** Opening Extracted information block **

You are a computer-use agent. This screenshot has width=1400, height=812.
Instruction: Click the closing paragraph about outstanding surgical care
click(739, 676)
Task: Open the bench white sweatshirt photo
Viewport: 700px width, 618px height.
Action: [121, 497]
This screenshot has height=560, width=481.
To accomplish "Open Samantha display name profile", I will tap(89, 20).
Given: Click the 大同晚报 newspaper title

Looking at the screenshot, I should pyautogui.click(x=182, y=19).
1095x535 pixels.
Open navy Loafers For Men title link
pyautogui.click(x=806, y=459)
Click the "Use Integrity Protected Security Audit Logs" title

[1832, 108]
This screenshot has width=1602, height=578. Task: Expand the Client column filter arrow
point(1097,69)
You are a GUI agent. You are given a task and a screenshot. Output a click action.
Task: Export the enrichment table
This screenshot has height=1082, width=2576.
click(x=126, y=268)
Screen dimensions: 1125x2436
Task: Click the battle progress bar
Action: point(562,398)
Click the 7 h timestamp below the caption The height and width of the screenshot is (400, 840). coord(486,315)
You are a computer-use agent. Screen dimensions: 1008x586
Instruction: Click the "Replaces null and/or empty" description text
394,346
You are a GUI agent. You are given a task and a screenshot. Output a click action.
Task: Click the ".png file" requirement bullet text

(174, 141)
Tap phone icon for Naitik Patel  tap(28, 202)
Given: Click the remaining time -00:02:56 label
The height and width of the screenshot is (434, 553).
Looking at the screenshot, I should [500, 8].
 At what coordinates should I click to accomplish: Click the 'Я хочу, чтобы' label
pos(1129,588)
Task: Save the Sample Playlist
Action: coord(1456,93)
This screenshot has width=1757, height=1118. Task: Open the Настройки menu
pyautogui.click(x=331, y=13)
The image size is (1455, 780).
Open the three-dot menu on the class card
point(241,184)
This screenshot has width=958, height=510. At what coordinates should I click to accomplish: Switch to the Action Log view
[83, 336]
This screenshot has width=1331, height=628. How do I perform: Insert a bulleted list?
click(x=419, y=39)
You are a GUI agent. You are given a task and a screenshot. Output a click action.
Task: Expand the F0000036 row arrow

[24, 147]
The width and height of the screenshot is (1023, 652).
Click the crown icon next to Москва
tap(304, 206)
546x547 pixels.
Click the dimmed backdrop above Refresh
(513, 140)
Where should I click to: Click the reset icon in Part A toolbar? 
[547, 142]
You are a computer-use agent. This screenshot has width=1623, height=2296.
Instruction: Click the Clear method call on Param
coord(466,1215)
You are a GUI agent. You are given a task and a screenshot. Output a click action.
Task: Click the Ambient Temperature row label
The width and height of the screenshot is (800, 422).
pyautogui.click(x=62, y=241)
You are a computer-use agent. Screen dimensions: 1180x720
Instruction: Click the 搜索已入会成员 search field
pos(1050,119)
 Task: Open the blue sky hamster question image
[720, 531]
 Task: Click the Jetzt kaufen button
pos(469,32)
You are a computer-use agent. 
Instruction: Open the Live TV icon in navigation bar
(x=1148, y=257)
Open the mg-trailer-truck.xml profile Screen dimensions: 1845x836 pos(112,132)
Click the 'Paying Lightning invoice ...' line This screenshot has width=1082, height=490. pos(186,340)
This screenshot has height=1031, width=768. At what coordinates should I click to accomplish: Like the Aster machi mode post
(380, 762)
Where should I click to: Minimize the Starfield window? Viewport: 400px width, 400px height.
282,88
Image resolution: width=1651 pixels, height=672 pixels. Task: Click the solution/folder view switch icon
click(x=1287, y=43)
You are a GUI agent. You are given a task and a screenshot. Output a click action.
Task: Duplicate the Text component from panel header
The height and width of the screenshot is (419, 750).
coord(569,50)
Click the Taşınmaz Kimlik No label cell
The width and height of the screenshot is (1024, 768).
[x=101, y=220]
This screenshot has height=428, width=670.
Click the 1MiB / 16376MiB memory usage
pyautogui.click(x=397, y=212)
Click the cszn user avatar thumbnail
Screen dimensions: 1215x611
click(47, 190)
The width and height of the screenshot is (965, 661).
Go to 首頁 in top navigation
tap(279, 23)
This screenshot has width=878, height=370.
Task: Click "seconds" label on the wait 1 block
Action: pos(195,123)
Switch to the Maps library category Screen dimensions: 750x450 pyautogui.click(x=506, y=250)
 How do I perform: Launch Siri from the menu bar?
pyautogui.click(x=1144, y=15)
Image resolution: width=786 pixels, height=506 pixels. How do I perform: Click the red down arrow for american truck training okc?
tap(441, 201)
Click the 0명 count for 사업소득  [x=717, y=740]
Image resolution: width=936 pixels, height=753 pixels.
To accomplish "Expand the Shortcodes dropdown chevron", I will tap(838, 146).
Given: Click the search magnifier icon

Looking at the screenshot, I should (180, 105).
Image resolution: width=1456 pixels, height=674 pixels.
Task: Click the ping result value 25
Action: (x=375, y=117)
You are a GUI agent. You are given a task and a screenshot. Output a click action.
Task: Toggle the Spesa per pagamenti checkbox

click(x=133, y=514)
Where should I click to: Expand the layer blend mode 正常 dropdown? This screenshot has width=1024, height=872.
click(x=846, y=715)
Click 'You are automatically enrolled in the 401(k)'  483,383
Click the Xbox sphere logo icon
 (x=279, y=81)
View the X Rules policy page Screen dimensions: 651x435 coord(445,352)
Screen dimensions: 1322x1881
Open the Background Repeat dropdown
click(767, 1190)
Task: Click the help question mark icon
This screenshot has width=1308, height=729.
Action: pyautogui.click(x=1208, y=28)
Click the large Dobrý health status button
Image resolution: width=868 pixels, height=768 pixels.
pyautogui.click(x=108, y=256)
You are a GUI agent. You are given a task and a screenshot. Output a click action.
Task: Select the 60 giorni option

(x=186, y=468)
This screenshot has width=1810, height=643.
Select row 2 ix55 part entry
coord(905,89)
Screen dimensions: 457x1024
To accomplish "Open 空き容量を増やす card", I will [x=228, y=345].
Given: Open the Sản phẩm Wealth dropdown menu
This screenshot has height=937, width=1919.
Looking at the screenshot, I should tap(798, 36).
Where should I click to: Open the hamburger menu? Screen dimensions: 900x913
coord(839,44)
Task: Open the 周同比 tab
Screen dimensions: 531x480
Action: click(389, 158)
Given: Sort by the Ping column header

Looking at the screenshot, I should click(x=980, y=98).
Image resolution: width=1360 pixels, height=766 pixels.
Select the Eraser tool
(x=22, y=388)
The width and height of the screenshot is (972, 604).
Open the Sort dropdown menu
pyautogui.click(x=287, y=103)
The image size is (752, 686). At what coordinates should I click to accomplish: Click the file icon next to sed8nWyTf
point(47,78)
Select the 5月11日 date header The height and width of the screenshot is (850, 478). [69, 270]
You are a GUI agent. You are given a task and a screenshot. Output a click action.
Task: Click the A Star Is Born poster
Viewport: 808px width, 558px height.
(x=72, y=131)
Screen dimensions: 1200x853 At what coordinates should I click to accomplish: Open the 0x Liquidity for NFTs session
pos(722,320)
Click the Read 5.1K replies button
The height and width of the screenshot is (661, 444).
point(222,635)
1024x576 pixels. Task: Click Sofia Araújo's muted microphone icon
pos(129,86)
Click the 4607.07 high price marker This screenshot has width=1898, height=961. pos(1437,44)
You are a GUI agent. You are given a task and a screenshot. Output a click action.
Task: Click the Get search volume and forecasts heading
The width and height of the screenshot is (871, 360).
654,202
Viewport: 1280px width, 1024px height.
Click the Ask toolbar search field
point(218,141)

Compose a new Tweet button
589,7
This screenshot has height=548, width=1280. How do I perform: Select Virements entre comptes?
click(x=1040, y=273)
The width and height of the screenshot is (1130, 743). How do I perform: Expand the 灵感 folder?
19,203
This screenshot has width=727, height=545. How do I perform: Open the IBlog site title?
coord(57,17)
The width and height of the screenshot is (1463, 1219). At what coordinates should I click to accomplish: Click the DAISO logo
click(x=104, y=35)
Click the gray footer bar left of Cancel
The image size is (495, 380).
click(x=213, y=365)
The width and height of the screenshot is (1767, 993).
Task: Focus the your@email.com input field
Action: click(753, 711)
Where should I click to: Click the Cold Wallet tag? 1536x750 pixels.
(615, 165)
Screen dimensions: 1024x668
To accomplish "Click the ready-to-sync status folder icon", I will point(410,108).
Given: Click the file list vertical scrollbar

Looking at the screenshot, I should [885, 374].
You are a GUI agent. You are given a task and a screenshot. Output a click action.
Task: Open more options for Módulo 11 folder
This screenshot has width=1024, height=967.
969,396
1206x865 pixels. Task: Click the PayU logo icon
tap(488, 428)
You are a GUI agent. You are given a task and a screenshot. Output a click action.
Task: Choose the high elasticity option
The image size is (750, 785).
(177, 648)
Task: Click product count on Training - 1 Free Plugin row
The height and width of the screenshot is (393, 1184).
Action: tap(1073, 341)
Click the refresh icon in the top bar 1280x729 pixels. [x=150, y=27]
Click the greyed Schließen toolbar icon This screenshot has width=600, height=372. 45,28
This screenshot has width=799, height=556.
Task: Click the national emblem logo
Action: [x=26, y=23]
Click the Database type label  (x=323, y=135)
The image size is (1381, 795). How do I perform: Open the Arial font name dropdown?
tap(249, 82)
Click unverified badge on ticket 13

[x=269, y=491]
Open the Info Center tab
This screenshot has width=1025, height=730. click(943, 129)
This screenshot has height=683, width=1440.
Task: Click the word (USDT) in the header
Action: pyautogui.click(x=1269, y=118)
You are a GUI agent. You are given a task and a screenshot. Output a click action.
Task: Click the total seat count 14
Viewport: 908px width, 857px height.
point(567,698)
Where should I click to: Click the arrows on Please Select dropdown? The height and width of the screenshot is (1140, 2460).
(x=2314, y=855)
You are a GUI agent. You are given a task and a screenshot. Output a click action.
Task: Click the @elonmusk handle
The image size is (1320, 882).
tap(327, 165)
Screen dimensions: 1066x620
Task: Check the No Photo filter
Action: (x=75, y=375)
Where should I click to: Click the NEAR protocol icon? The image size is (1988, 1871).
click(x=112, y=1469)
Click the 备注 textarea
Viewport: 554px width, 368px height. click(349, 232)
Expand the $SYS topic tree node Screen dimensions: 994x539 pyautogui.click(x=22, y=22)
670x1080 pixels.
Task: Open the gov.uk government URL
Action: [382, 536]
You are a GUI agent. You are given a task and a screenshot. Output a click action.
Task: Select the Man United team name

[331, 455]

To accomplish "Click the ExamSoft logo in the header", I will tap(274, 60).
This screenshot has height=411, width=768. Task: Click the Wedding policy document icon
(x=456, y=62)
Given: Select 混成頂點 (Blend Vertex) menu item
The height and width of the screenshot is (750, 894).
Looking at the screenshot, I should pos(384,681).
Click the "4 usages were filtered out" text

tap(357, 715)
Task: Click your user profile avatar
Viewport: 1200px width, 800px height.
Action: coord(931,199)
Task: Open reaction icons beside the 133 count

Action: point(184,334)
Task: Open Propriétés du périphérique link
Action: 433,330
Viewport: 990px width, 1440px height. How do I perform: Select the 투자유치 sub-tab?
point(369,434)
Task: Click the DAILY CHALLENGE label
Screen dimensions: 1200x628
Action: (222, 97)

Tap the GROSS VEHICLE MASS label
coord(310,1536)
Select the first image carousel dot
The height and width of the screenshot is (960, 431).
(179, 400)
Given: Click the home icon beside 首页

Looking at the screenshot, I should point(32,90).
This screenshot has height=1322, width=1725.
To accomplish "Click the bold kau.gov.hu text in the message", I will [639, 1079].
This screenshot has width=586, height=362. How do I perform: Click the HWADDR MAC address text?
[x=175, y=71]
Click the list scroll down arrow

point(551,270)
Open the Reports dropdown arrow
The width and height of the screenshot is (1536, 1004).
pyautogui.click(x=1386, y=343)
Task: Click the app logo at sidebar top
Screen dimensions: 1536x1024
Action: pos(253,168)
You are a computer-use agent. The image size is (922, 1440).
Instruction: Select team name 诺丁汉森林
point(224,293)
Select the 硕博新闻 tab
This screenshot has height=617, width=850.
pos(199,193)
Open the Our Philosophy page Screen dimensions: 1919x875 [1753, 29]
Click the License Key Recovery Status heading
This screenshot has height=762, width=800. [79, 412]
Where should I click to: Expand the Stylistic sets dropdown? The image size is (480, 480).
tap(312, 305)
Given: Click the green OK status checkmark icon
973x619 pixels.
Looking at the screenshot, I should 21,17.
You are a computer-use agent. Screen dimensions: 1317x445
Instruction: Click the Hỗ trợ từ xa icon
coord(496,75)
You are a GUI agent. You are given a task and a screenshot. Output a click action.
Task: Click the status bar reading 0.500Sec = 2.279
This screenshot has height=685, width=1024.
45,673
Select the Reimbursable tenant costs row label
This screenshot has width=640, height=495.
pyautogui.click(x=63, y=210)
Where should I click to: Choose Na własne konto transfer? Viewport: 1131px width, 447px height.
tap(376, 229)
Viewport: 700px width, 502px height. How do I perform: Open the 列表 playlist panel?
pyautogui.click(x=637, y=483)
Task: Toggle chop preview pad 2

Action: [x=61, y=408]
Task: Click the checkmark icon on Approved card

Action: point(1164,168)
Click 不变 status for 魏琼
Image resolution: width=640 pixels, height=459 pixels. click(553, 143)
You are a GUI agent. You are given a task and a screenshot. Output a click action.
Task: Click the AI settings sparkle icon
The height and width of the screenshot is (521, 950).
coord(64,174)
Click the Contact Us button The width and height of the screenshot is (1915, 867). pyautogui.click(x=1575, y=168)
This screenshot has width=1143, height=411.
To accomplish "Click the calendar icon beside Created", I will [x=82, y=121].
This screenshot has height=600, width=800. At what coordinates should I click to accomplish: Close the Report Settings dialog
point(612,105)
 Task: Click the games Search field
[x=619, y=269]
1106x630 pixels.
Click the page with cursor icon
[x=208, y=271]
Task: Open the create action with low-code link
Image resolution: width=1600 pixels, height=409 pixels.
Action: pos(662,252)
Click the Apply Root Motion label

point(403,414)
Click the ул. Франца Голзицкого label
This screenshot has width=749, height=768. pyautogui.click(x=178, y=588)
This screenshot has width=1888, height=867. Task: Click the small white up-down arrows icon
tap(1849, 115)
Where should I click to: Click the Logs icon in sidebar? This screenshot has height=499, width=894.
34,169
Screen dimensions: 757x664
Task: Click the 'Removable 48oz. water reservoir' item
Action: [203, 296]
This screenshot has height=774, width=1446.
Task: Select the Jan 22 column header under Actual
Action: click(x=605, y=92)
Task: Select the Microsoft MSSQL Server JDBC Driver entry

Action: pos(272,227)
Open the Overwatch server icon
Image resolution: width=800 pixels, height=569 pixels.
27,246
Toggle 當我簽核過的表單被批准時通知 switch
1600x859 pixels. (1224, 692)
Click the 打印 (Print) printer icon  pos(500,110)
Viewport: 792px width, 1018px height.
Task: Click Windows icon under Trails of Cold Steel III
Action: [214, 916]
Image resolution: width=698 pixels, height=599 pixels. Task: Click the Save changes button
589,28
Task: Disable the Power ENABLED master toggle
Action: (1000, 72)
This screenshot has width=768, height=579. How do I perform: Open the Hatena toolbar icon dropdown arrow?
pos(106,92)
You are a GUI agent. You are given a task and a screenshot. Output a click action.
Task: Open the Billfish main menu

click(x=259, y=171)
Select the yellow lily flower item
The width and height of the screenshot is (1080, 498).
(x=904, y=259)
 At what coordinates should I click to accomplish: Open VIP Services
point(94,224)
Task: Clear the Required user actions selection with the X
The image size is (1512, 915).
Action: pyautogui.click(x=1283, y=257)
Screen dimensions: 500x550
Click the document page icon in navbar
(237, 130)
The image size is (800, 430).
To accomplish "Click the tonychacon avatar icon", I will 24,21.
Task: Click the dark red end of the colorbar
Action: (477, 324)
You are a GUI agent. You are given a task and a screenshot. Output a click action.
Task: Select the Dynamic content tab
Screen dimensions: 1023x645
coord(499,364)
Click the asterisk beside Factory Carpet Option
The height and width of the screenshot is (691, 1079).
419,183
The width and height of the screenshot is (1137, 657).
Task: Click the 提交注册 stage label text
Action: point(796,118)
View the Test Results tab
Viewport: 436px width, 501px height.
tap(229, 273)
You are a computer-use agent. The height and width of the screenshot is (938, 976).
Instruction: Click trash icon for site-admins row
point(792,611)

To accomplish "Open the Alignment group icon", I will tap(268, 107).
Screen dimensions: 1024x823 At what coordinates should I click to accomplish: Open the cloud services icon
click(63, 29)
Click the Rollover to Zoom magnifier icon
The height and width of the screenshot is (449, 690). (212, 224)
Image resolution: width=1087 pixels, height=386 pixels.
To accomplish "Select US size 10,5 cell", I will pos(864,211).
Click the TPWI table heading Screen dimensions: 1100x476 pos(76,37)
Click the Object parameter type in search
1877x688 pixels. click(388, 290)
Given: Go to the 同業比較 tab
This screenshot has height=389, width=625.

** Closing Extracted information block **

* [Task] Return, word for word, the line containing "At what coordinates should I click to accomplish: Open VIP" and all lines after it through the last line of the records, and nothing else.

* [Response to this task]
 At what coordinates should I click to accomplish: Open VIP Services
point(94,224)
Task: Clear the Required user actions selection with the X
The image size is (1512, 915).
Action: pyautogui.click(x=1283, y=257)
Screen dimensions: 500x550
Click the document page icon in navbar
(237, 130)
The image size is (800, 430).
To accomplish "Click the tonychacon avatar icon", I will 24,21.
Task: Click the dark red end of the colorbar
Action: (477, 324)
You are a GUI agent. You are given a task and a screenshot. Output a click action.
Task: Select the Dynamic content tab
Screen dimensions: 1023x645
coord(499,364)
Click the asterisk beside Factory Carpet Option
The height and width of the screenshot is (691, 1079).
419,183
The width and height of the screenshot is (1137, 657).
Task: Click the 提交注册 stage label text
Action: point(796,118)
View the Test Results tab
Viewport: 436px width, 501px height.
tap(229, 273)
You are a computer-use agent. The height and width of the screenshot is (938, 976).
Instruction: Click trash icon for site-admins row
point(792,611)

To accomplish "Open the Alignment group icon", I will tap(268, 107).
Screen dimensions: 1024x823 At what coordinates should I click to accomplish: Open the cloud services icon
click(63, 29)
Click the Rollover to Zoom magnifier icon
The height and width of the screenshot is (449, 690). (212, 224)
Image resolution: width=1087 pixels, height=386 pixels.
To accomplish "Select US size 10,5 cell", I will pos(864,211).
Click the TPWI table heading Screen dimensions: 1100x476 pos(76,37)
Click the Object parameter type in search
1877x688 pixels. click(388, 290)
Given: Go to the 同業比較 tab
This screenshot has height=389, width=625.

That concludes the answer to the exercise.